Talk about what patterns of abuse look like. Teach them to recognize red flags like love-bombing, isolating from friends and family, controlling behavior and threats of violence and/or self-harm.


14, 16, 20, 21



Technology doesn’t remove the expectation of good behavior. Be mindful of your manners (and all of our collective humanity) when posting on social media. And no anonymous trolling. If you’re not prepared to sign your name to what you’re putting out there, that’s a good indication you shouldn’t be doing it.


13, 20



On a job interview, mention a high-level educational goal such as MBA or law school. Their estimation of you will go up without them even realizing it. Your offer will be higher. Also follow, up with a brief but we’ll-written (professional) thank you note/email whatever.


17, 19, 21



Brambly Hedge series by Jill Barklem.


2-5



Just show up. That’s all we can really control. Show up, (don’t run) and take it from there. You got this.


21



“When you are not fed love off a silver spoon you will learn to lick it off of knives.” Lauren Eden (poet)


0, 20



Here’s the thing: some whacky $@!#% is about to go down.

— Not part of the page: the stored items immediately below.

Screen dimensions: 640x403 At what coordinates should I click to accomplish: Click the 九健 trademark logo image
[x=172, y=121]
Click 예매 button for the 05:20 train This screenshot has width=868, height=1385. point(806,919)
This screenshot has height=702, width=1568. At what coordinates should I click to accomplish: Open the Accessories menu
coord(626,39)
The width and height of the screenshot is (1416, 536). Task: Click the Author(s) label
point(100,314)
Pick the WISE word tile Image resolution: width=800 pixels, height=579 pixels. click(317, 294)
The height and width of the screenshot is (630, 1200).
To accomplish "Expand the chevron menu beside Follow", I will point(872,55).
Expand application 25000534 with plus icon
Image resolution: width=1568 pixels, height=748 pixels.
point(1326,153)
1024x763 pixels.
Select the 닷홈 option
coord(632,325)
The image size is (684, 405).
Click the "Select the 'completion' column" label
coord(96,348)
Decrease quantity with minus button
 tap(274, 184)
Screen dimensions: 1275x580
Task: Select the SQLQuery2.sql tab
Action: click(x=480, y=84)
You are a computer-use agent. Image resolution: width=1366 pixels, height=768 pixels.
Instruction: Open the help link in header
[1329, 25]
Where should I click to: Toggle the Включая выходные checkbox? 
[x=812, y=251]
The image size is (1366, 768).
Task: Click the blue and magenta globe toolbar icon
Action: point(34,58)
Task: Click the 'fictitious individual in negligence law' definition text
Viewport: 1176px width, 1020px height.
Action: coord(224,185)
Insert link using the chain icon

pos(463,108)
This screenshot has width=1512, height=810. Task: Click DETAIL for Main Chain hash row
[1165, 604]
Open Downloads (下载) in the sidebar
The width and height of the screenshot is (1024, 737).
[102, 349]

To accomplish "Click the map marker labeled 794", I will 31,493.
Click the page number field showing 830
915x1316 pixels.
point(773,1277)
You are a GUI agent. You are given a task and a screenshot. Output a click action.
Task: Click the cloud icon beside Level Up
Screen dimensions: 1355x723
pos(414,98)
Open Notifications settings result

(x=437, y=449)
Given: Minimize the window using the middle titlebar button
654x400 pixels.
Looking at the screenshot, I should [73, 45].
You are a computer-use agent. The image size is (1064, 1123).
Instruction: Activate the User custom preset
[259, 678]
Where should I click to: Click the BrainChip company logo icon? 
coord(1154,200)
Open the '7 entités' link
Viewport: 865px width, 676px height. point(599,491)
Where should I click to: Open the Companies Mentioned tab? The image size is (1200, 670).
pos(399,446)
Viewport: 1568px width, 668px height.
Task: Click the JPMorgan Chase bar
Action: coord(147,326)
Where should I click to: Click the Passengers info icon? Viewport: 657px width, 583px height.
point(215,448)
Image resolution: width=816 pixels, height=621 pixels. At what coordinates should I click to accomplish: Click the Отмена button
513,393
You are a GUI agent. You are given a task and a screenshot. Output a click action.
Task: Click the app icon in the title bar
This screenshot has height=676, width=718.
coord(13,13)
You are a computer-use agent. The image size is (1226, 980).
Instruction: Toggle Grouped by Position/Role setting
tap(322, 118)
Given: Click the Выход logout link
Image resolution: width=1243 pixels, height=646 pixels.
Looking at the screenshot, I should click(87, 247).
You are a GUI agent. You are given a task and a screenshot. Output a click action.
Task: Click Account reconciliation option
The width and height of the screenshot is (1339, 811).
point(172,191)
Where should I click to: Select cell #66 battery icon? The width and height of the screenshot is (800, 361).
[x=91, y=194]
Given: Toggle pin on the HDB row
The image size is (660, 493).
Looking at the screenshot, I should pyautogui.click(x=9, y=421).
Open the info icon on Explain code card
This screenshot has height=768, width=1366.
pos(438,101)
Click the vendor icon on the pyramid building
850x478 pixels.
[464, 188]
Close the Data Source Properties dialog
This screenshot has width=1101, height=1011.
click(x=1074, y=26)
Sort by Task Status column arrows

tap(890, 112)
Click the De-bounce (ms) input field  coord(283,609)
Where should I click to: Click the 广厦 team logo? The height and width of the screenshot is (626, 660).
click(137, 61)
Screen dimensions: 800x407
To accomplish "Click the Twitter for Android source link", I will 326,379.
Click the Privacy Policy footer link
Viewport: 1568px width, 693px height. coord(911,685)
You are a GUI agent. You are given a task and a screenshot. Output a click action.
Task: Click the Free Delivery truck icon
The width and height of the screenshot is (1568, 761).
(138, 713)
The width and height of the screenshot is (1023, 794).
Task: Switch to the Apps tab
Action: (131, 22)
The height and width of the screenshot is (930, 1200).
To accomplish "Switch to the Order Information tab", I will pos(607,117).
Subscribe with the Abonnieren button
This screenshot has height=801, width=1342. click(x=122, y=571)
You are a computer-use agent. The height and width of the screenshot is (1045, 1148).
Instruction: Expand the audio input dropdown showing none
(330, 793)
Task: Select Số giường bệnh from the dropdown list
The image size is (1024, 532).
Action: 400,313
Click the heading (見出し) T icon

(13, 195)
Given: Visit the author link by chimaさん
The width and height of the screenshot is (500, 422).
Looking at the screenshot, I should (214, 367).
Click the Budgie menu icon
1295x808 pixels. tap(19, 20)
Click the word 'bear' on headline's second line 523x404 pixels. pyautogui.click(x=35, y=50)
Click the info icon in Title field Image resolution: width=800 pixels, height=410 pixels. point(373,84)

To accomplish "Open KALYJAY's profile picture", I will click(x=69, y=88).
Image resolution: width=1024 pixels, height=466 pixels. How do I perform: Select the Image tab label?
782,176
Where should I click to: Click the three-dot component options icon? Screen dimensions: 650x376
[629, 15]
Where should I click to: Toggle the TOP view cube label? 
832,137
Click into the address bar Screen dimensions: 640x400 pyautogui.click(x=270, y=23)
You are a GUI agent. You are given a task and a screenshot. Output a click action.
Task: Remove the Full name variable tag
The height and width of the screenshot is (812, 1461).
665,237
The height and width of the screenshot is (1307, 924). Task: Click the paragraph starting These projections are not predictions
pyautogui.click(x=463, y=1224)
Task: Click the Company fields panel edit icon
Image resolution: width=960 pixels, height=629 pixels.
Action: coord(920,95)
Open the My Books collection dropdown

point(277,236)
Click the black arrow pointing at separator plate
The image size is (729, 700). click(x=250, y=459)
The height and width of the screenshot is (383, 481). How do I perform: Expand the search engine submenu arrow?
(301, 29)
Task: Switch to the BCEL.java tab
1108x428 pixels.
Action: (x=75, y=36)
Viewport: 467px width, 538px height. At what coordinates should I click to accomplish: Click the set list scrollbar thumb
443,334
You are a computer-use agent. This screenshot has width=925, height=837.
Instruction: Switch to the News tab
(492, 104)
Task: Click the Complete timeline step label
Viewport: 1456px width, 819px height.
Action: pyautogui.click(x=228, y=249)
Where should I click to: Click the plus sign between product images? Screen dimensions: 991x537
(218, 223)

The next few years will be interesting, awesome and awful all at once. We will rely on kind and respectful communication, have as much fun as we can, forgive often, learn to let go and trust, and learn to be trustworthy. If necessary we will seek the advice of experts and the counsel of loved ones. Shifts can happen fast, for the better or worse. It seems like the end of the world but it’s not. You’re stronger and braver than you know.


11, 12, 13



Write your own job description. When you've been around long enough to know what you're good at and can identify what needs in the company you can help with.


21



Sometimes progress is slow - Keep working. Sometimes change is swift - hang on!


16



Pool safety- never touch equipment and always have a grownup present when swimming.